▸ TEXT TO READ:
I think we need to forward the declaration of calc_timer_values?

With that fixed, this passes the test for enabled time. 

Tested-by: Song Liu <song@kernel.org>

Thanks,
Song

> ---
> include/linux/perf_event.h |   15 ---
> kernel/events/core.c       |  224 +++++++++++++++++++++++++++------------------
> 2 files changed, 138 insertions(+), 101 deletions(-)
> 
> --- a/include/linux/perf_event.h
> +++ b/include/linux/perf_event.h
> @@ -683,18 +683,6 @@ struct perf_event {
> 	u64				total_time_running;
> 	u64				tstamp;
> 
> -	/*
> -	 * timestamp shadows the actual context timing but it can
> -	 * be safely used in NMI interrupt context. It reflects the
> -	 * context time as it was when the event was last scheduled in,
> -	 * or when ctx_sched_in failed to schedule the event because we
> -	 * run out of PMC.

▸ DATASET EXTRACT:
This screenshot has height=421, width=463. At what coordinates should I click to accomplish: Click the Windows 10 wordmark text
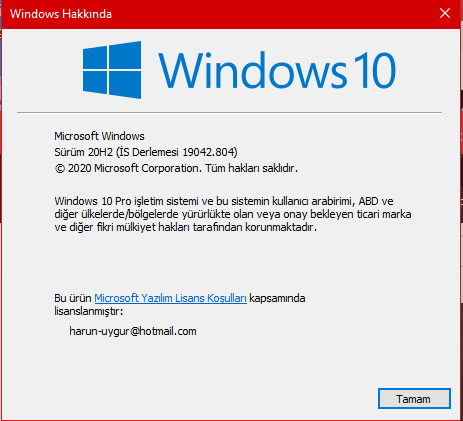tap(277, 71)
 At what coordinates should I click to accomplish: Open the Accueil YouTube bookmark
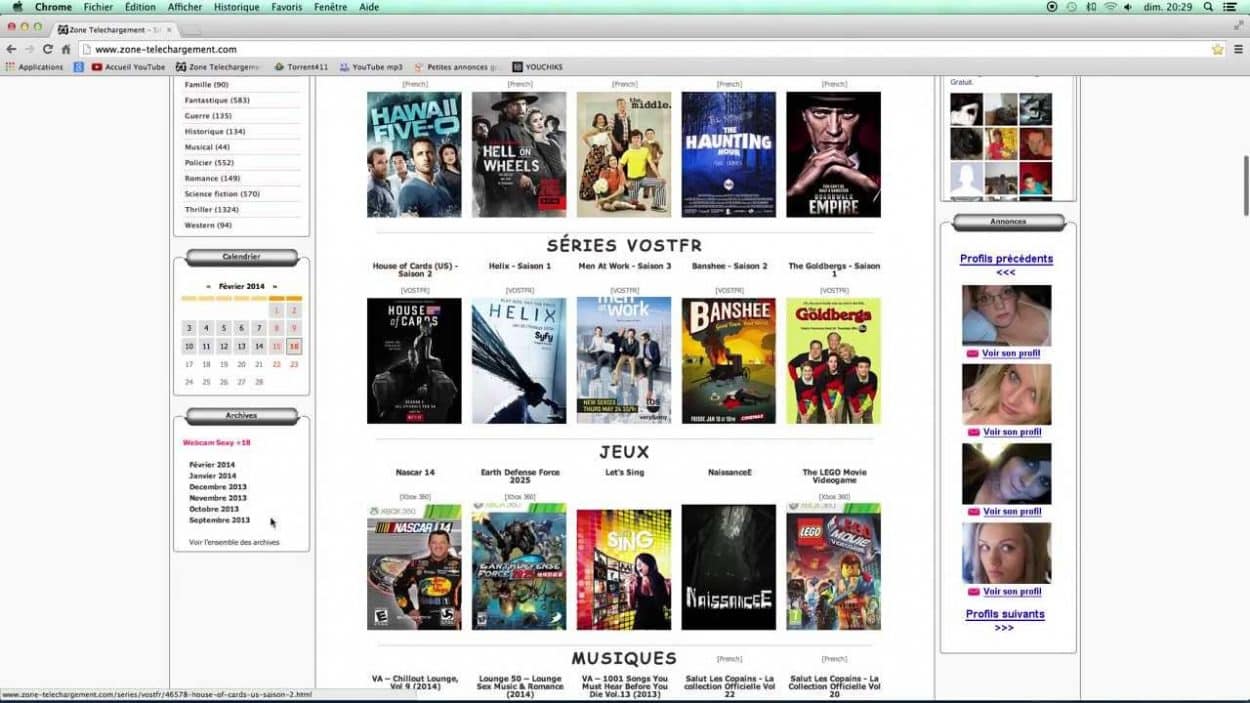coord(128,67)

▸ CHALLENGES:
1/ Answer these about the patch review, one line each:
(a) Whose declaration does the reply suggest forwarding?
(b) Which test does the patch pass once that is fixed?
(c) How many insertions does the diff summary report?
2/ Please transcribe everything in the patch review from "Tested-by: Song Liu" down to "insertions(+), 101 deletions(-)".
3/ The removed comment in the patch review mentions a case where ctx_sched_in fails to schedule the event. In one to three sentences, explain why it fails.
The listing has no connection to the patch review.

▸ TASK SOLUTIONS:
1/
(a) calc_timer_values
(b) The test for enabled time
(c) 138

2/
Tested-by: Song Liu <song@kernel.org>

Thanks,
Song

> ---
> include/linux/perf_event.h |   15 ---
> kernel/events/core.c       |  224 +++++++++++++++++++++++++++------------------
> 2 files changed, 138 insertions(+), 101 deletions(-)

3/ According to the removed comment, ctx_sched_in fails to schedule the event because no PMC is left to use. In that case, the timestamp reflects the context time from that failed attempt.